Content starts

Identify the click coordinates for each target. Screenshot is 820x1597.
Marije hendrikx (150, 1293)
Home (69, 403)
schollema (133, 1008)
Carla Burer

Content ends

Task statement
Please retype the entries above in full, exactly as they stand.

Your response
Identify the click coordinates for each target. Screenshot is 820x1597.
Marije hendrikx (150, 1293)
Home (69, 403)
schollema (133, 1008)
Carla Burer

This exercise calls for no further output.